Karsten Kallevig, head of the fund’s property business, told the Financial Times: “I’m certainly hoping there will be more deals. Tokyo will be one of our focus cities. In that lies an expectation or hope that will grow our presence there.”
The fund has become one of the world’s biggest property investors in just seven years, building a portfolio of $25bn in big European and US cities, starting with large parts of Regent Street in London.
But its search for property in Asia has been trickier than expected. It has offices in both Tokyo and Singapore and had previously stated that it hoped to do its first deal in 2015 or 2016.
But Mr Kallevig said a mixture of pricing, finding the right partner and attractive assets meant it had taken several years longer. “When you enter into a new market, things take a bit longer. There may be things that you are uncomfortable with that you become more comfortable with over time,” he said.
The oil fund is paying ¥92.75bn ($823m) for a 70 per cent stake in five buildings with its new joint venture partner, Tokyu Land Corporation, acquiring the rest and managing the properties. All five are in Omotesando, a popular shopping district, and include stores occupied by retailers such as Zara and H&M.
Mr Kallevig said the fund had found it harder in Singapore due to “different dynamics” but was persisting there. He added that rents were very volatile in the city state while capital values were more stable. “With pricing and opportunities . . . we have not been able to conclude on anything that for us provides the confidence to start investing there.”
The Norwegian fund has concentrated on central office and retail buildings in the world’s largest cities, as well as some logistics property in Europe.
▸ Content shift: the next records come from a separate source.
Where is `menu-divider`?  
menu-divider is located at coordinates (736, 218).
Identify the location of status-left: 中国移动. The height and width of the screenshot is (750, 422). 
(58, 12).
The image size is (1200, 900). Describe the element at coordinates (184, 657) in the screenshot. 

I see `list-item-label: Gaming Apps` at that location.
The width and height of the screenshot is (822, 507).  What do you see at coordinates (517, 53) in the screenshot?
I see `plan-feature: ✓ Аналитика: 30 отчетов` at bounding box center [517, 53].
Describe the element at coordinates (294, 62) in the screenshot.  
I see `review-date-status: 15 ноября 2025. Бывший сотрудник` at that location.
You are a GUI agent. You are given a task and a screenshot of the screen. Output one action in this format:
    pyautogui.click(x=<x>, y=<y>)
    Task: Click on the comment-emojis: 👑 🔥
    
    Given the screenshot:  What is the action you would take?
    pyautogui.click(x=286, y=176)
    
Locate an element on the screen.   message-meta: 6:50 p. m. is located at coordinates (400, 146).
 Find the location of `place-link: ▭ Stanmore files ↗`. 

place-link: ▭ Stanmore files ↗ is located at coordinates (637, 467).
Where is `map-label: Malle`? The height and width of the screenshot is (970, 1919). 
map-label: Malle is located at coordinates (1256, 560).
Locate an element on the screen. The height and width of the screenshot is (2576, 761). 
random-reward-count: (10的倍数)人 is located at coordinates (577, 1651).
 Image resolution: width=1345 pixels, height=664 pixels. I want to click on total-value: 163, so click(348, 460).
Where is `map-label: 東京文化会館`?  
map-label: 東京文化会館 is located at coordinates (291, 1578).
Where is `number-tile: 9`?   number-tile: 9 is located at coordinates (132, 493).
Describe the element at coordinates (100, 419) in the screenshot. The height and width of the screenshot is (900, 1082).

It currently holds just 2.5 per cent of its assets in property with the rest as shares and bonds. But it expects that to rise to 4 per cent by the end of 2019.
Mr Kallevig categorised the fund as a long-term investor that is looking to buy the highest quality assets. “We go into this assuming that everything we buy we will own forever,” he said.
The fund has started buying properties outright on its own but has tended to enter cities with local joint venture partners. Mr Kallevig said there were plenty of other possible partners in Tokyo, which he categorised as the world’s biggest single property market.
“We will try to be as disciplined in Tokyo as we have been elsewhere. We should only invest if we are convinced it is a good investment according to our strategy, good for the fund in the long time, not being caught doing deals for the sake of doing deals,” Mr Kallevig said.
He added that it was harder to go into other Asian cities because the distances between them were often very large, ruling out the use of Tokyo or Singapore as regional hubs. “Tokyo is the world’s largest metropolitan area. It’s a natural place to start. You have to debate scale, the practicalities — do you have an office — for other cities,” Mr Kallevig said.
This article has been corrected to reflect the fact that all five buildings are in Omotesando. A previous version stated that three were in Shibuya.